*** Task material
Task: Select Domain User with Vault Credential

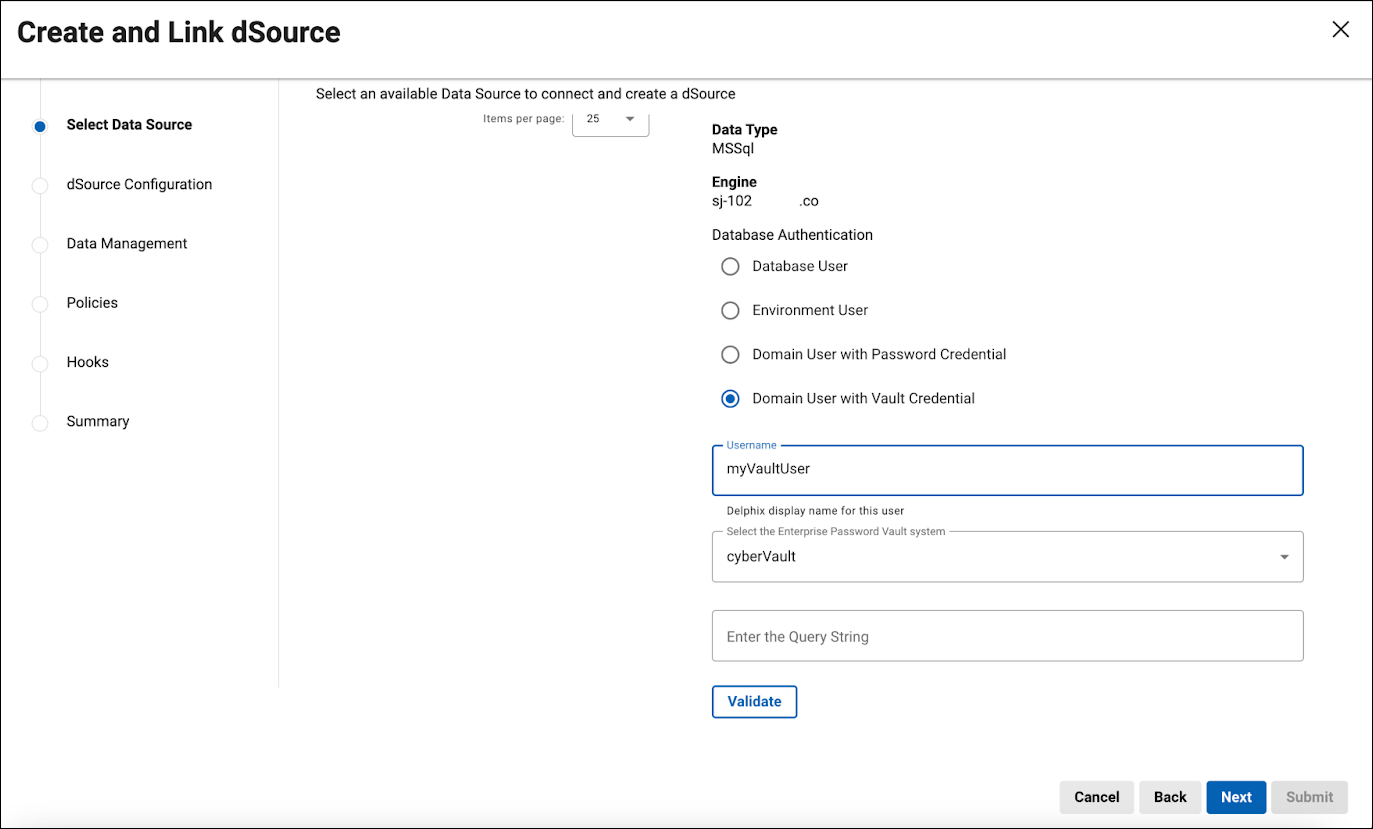Action: click(x=731, y=399)
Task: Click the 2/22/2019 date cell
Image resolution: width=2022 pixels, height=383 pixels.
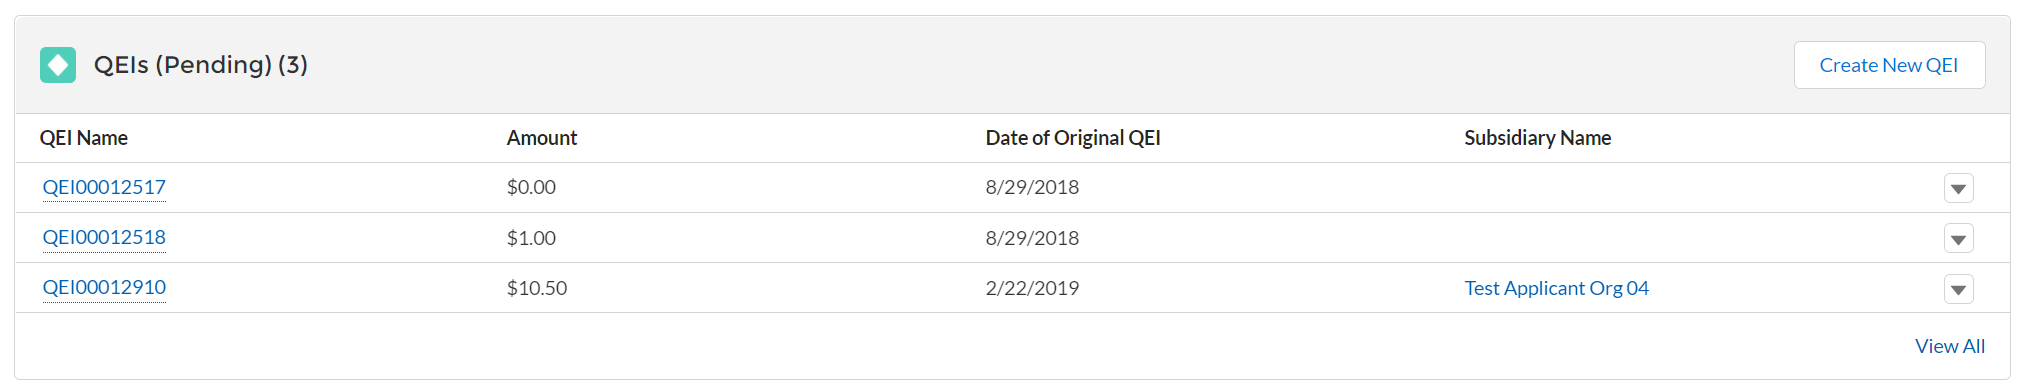Action: [x=1032, y=288]
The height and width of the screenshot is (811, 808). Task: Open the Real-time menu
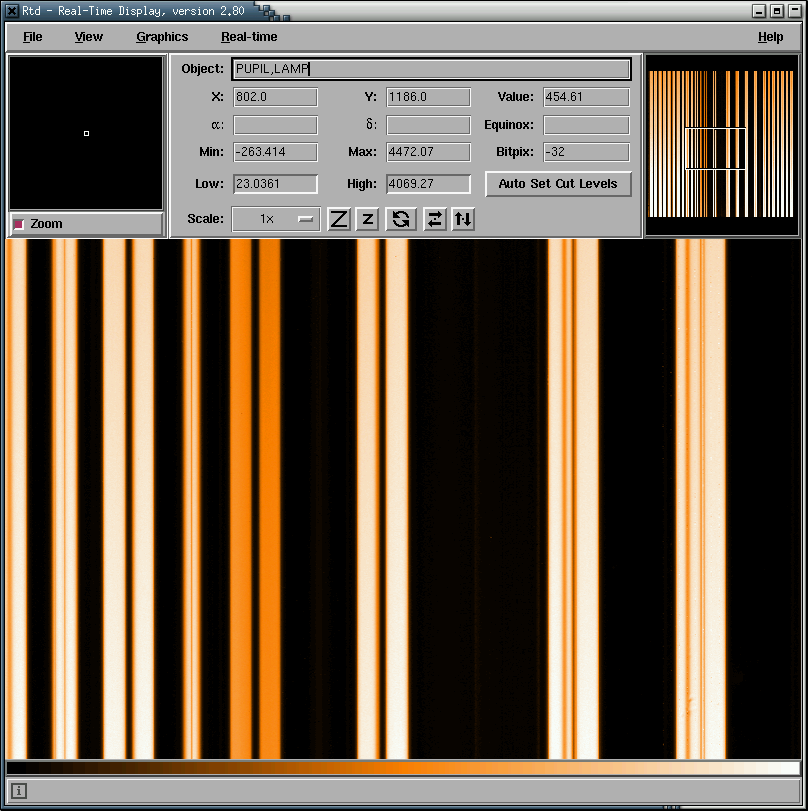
******
=== Required work ===
Take the material above and set it down exactly, minus the images.

=== Answer box ===
Task: Select Domain User with Vault Credential

Action: click(x=731, y=399)
Task: Click the 2/22/2019 date cell
Image resolution: width=2022 pixels, height=383 pixels.
Action: [x=1032, y=288]
The height and width of the screenshot is (811, 808). Task: Open the Real-time menu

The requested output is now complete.